I have a lot of interests. As a physicist, I continue to be interested in the history and philosophical foundations of physics. As a programmer I am interested in purely functional and strongly statically typed languages. As a game designer, I'm interested in the intersection of the mathematical or technical structure of games and the emotional experience of fun. As a software engineer I'm interested in minimalism and rigor.
I understand monads and can explain in pretty simple terms why the philosophical interpretation of Quantum Mechanics is so challenging. I speak a little French.

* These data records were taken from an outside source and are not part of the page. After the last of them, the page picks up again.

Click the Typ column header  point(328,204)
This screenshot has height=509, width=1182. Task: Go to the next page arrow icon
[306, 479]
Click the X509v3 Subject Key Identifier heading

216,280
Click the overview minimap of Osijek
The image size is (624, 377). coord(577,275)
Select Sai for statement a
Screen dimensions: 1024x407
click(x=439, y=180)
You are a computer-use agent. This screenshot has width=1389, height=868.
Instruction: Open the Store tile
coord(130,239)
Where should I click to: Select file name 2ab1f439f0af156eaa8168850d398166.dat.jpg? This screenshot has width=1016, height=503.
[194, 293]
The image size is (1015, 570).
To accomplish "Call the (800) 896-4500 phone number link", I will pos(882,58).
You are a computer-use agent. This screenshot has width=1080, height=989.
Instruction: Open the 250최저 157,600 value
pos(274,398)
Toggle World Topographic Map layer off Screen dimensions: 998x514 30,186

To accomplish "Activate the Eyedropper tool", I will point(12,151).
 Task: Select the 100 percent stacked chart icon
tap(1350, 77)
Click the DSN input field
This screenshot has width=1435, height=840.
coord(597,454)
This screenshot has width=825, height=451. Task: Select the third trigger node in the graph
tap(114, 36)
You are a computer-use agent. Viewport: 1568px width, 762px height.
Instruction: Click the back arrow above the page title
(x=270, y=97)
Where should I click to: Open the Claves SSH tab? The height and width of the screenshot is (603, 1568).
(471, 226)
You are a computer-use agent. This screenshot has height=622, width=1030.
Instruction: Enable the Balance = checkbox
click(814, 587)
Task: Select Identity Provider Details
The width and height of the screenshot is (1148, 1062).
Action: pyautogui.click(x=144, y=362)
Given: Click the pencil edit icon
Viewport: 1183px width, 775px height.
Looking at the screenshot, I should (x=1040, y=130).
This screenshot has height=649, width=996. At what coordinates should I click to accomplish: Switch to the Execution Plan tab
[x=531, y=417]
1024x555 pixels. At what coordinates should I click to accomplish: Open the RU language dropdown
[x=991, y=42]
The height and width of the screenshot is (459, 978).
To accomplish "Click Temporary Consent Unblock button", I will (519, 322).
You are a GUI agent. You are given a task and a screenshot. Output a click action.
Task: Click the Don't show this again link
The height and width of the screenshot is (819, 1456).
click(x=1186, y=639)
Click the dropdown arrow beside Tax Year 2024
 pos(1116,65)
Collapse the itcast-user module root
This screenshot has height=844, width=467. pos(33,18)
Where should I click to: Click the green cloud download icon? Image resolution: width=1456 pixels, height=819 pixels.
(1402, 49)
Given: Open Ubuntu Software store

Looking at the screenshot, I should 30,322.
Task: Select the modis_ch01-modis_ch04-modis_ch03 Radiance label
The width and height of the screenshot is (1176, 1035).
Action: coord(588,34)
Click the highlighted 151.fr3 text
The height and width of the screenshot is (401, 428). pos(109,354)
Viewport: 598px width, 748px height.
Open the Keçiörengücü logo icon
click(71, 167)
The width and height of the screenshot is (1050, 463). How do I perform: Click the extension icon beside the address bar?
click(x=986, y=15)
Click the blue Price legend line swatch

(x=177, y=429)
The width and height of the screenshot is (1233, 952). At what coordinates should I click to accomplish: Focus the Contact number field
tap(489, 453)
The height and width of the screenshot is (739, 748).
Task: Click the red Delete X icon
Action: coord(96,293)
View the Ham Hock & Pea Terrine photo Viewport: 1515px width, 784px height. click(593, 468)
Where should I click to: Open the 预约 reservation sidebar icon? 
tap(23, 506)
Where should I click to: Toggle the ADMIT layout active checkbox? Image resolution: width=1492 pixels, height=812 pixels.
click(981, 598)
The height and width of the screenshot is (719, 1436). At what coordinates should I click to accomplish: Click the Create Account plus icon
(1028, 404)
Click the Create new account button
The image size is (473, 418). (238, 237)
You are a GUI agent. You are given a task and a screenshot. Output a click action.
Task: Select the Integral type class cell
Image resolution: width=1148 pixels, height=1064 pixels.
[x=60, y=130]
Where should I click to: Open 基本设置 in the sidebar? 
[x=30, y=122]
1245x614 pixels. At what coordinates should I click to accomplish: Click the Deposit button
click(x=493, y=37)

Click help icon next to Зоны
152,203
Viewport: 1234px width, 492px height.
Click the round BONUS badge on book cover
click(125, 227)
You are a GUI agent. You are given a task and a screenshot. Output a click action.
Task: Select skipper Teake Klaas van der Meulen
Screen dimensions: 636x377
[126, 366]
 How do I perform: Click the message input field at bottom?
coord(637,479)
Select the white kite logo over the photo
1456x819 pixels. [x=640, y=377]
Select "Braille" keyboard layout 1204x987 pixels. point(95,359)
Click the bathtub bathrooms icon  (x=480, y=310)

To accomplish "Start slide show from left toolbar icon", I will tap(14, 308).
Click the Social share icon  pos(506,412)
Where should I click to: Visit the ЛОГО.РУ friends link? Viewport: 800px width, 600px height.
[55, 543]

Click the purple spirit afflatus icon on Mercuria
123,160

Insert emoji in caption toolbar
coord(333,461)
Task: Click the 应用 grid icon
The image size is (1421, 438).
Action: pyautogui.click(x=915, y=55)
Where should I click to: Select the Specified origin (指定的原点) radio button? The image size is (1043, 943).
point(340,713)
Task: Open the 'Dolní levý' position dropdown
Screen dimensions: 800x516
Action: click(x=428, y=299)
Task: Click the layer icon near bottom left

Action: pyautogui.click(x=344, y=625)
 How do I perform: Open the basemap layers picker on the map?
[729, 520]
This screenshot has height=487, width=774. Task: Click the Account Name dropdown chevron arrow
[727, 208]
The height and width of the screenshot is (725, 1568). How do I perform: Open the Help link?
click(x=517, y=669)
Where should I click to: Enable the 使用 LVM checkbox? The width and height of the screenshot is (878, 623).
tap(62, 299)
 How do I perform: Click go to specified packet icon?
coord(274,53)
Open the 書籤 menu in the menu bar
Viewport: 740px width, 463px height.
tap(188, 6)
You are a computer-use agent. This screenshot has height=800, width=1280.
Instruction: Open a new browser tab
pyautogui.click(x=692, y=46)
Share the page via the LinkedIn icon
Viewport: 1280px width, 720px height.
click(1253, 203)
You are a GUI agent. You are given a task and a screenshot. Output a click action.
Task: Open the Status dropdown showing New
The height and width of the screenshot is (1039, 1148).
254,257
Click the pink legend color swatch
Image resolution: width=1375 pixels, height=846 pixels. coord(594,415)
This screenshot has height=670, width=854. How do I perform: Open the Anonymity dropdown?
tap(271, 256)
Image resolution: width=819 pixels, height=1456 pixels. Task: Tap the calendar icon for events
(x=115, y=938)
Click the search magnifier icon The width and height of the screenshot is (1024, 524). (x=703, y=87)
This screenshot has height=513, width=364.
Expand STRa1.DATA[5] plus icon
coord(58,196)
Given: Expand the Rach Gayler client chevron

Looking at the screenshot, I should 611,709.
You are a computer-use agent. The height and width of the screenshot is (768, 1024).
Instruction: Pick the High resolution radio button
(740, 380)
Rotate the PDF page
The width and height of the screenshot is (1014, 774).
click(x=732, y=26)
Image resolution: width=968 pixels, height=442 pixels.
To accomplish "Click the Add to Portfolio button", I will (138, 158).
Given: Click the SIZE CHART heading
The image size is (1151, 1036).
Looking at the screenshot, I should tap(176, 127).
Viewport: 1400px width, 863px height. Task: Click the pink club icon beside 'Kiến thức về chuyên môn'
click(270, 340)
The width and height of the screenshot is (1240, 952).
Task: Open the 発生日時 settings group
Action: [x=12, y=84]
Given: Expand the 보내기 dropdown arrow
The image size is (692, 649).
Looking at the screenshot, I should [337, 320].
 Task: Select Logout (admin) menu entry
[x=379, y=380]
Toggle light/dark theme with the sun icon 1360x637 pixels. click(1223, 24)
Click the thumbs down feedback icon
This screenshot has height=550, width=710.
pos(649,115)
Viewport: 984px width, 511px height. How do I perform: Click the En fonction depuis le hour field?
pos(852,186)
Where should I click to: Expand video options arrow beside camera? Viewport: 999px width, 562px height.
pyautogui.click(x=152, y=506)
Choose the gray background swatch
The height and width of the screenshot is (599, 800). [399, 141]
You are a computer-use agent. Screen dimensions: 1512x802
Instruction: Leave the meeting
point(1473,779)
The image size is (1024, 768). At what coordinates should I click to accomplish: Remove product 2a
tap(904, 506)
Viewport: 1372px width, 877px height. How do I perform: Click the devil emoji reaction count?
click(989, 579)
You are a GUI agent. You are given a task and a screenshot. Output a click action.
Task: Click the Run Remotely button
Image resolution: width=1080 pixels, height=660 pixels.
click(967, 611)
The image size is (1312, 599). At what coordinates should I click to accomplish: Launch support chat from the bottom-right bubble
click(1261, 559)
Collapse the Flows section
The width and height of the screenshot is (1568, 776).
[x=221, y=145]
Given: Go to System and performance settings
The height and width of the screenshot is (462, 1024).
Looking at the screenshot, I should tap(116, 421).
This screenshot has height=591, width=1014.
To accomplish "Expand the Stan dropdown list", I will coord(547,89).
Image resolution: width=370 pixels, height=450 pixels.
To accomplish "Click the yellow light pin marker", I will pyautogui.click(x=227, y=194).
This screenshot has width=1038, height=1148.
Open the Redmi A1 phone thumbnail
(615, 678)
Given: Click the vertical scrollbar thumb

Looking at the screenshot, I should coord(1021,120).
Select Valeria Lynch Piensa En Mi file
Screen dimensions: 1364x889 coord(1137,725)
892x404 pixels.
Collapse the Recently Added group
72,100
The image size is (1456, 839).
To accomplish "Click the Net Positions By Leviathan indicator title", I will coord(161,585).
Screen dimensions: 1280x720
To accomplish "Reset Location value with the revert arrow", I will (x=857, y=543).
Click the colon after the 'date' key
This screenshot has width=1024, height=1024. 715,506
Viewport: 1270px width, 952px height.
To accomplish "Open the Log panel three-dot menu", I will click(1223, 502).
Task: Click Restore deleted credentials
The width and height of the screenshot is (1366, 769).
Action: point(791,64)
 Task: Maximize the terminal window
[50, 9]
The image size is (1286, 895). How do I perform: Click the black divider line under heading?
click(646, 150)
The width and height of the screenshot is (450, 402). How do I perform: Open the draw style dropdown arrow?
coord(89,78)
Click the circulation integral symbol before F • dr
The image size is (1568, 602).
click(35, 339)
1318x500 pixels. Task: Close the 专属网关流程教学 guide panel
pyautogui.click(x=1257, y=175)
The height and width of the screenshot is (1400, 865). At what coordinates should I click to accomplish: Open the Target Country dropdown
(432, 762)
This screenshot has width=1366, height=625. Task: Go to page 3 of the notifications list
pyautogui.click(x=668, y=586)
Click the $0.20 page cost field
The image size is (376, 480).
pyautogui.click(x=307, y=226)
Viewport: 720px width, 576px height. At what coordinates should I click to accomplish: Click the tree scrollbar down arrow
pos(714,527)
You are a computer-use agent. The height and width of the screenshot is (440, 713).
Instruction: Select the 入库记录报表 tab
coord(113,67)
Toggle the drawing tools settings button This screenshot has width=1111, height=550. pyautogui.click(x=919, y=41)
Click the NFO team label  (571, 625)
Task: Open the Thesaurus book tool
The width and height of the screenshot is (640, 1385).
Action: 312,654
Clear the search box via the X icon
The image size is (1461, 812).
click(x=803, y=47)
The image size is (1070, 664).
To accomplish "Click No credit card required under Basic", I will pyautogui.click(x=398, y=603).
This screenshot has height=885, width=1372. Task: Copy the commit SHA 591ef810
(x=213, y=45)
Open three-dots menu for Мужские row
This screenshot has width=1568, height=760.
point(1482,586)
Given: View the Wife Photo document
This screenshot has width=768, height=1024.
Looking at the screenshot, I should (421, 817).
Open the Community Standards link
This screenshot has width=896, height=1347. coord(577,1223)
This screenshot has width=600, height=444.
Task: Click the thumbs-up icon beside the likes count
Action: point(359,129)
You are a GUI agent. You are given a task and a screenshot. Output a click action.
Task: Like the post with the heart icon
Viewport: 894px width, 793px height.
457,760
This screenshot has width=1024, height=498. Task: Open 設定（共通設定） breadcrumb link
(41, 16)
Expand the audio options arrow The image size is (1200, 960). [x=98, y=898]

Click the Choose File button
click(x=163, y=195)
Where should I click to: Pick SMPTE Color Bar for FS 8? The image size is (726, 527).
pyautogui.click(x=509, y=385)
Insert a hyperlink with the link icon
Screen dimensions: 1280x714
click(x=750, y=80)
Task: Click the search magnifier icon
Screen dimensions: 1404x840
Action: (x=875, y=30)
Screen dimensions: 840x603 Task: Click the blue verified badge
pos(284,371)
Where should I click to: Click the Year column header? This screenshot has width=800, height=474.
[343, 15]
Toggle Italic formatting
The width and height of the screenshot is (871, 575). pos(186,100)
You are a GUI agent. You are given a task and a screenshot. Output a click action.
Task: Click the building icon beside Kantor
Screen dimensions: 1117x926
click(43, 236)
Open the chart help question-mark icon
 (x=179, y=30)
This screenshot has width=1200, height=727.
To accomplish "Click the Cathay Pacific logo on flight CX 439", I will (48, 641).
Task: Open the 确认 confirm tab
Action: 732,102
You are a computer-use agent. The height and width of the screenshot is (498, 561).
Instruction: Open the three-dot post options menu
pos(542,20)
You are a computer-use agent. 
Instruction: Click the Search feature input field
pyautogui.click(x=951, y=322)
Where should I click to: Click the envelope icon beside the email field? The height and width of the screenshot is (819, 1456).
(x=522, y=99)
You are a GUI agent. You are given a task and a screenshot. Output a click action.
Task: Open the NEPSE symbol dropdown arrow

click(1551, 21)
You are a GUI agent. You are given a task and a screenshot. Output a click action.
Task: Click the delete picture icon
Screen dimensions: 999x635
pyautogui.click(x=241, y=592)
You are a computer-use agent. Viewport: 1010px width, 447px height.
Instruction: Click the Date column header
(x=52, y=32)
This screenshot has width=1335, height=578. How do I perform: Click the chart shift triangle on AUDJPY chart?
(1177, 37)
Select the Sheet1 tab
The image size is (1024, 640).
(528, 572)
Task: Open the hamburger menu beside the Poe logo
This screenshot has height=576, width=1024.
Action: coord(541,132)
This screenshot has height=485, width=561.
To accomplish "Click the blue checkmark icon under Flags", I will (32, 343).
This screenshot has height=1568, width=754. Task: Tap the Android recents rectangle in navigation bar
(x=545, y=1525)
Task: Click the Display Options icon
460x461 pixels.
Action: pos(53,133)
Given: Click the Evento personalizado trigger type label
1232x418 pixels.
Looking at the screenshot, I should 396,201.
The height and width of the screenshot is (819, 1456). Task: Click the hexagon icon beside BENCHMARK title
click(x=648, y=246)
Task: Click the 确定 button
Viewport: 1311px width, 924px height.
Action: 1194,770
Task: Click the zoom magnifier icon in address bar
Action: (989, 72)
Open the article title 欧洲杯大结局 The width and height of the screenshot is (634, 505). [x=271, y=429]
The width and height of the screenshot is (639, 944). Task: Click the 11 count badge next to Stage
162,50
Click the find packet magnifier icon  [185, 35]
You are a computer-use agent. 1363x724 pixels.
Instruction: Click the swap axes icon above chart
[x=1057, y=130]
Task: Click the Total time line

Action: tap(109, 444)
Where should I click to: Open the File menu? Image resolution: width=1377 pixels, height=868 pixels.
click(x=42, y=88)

|Data Scientist/Engineer||2016-Present||Responsible for the development of data analysis pipelines, the construction of statistical models, and the creation of various reports and visualizations covering a broad range of data. Particularly focused on creating repeatable, reliable data science in a context where source data may be constantly changing or intermittently reliable.|
|Software Engineer||2014-2016||Full stack software engineer supporting and modernizing an internet-of-things control application. Responsible for bug fixing and feature development covering things as diverse as the web application front end all the way down to the Java subsystem dealing with RF messages which underlay the application. Also wrote simulator code for the distributed objects and worked on things like populating testing databases with simulated data.|
|Postdoctoral Researcher (Neuroscience, Chemometrics)||2009-2011||Pursued research towards the analysis of chemical information from Fast-Scan Cyclic Voltammetry in awake and behaving animals. Developed data analysis tools to simplify the analysis of multiple chemical signals from a single electrode.|
|Graduate Researcher (Computational Neuroscience)||2003-2009||Studied the flow of information in visual system neurons by developing data analysis tools to automatically find and categorize evidence of grazing bifurcations in the state-space of populations of neurons.|
|Researcher Assistant (Surface Science)||2001-2003||Responsible for miscellaneous laboratory tasks in a surface science lab (maintenance of vacuum systems, construction of experimental electronics, some programming in LabView.)|
|UNC Chapel Hill, Physics Department||2003-2009||Doctorate (with masters on the way) in Physics. Research covered the analysis and modeling of neural data for evidence of grazing bifurcations and their implication for information processing in the brain.|
|Louisiana State University, Physics Department||1999-2003||Bachelors of Science (Physics)|
In the course of work and education I have presented talks and posters at a variety of conferences, mostly pertaining to neuroscience. I was a "Scholar of Tomorrow" Fellow at UNC Chapel Hill and received the "Outstanding Graduate In Physics Award" at LSU. Details can be furnished upon request.